Ellos recuerdan los primeros años de trabajo con imágenes nítidas: los nervios de hablar frente a una escuela y la sorpresa de los chicos al descubrir que esos árboles podían tener más de mil años. “Lo que más recuerdo es cuando encontramos renovales de ciprés creciendo naturalmente; fue una buena señal de recuperación en un ambiente muy golpeado por la tala”, cuentan.

La biodiversidad del área también se hace presente en sus relatos. Destacan los más de 300 ejemplares de ciprés, algunos con más de 1.300 años, acompañados de ñires, radales y aves que conviven con vuelos majestuosos de cóndores. “Hay presencia de hurón menor, zorros, chinchillón, entre otros. No hay una especie que sobresalga, pero el ciprés es sin dudas la más emblemática”, remarcan.

Pero los desafíos son grandes. Los dos coinciden: incendios, ingreso de especies exóticas y pisoteo de renovales son amenazas permanentes. Y agregan el cambio climático como una presión silenciosa sobre todo el ecosistema.

El vínculo con la comunidad es otro capítulo central. “La escuela es la que más se involucra: hacemos recorridos hasta el límite del área y charlas en las aulas, y los chicos transmiten esos valores a sus familias”. Recuerdan también la cabalgata escolar para recolectar semillas nativas, un ejemplo de cómo la educación ambiental se vuelve acción concreta.

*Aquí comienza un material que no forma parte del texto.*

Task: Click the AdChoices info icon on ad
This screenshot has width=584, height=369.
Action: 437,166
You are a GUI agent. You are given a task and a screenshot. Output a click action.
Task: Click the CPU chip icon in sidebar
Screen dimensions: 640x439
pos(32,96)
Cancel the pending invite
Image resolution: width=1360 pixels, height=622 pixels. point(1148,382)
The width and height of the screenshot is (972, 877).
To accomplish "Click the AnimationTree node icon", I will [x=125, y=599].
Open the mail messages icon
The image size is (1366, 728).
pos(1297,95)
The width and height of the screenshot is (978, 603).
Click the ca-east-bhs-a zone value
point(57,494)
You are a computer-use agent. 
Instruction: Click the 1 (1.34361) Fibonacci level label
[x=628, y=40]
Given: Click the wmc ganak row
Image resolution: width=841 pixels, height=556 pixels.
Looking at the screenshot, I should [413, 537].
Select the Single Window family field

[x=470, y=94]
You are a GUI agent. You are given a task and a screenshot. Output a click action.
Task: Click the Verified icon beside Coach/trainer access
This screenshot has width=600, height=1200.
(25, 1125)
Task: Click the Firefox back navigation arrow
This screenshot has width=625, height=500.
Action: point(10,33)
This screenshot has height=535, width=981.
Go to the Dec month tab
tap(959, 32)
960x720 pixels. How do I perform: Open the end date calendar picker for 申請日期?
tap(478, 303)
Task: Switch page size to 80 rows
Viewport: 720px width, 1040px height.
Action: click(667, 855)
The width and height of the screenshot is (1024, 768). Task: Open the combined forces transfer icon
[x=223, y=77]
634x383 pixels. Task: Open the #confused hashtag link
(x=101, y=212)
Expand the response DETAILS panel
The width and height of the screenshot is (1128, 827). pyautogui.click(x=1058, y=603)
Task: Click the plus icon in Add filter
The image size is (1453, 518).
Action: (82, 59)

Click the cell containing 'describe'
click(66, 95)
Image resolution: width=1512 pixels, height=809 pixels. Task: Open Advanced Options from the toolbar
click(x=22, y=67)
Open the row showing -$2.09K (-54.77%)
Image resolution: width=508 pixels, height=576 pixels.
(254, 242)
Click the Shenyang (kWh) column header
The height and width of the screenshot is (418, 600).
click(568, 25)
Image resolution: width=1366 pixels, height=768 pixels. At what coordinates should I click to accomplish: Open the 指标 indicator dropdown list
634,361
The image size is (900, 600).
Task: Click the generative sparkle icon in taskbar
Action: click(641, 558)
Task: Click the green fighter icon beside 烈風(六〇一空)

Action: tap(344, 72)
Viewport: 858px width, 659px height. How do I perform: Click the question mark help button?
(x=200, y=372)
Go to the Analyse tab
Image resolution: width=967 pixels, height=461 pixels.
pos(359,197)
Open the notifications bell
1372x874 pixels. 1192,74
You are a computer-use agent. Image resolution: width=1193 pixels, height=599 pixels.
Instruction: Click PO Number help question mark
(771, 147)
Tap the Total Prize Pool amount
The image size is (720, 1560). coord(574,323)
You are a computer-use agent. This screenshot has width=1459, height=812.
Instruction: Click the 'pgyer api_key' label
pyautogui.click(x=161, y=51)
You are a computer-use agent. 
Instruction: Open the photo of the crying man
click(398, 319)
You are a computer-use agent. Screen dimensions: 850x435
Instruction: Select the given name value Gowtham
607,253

Mirando hacia adelante, imaginan un área ampliada y fortalecida. “Nos vemos en 10 o 20 años con un área más grande, con las especies que hoy protegemos y con los frutos del trabajo que hacemos todos los días”. Y dejan un mensaje claro: “A quienes no conocen Cañada Molina les diríamos que se acerquen, que tiene una gran riqueza natural y cultural, y que siempre lo hagan con respeto por la naturaleza y la conservación”.

Cada aniversario es un recordatorio: lo que hoy parece obvio -que esos cipreses estén ahí, firmes en la ladera- no siempre lo fue ni lo será si bajamos la guardia. El 21 de septiembre no es solo una fecha en el calendario ambiental: es la oportunidad de renovar un pacto con la montaña.

Cañada Molina encarna la paradoja de la naturaleza: fragilidad y fortaleza en un mismo tronco. Unos pocos cientos de árboles cargan sobre sí la memoria de glaciares, sequías, incendios y talas, pero también la esperanza de quienes trabajan día a día para que no se conviertan en recuerdo. Guardaparques, escuelas, comunidades y gobiernos se trenzan en la misma tarea: sostener un patrimonio que es biológico, cultural y también político, porque cuidar el bosque es decidir cómo queremos habitar el futuro.

El desafío está abierto. Y la invitación también: caminar la cañada, mirar un ciprés milenario y entender que cada anillo de su tronco es, en realidad, un mensaje a quienes todavía tenemos la responsabilidad de escribir el próximo capítulo.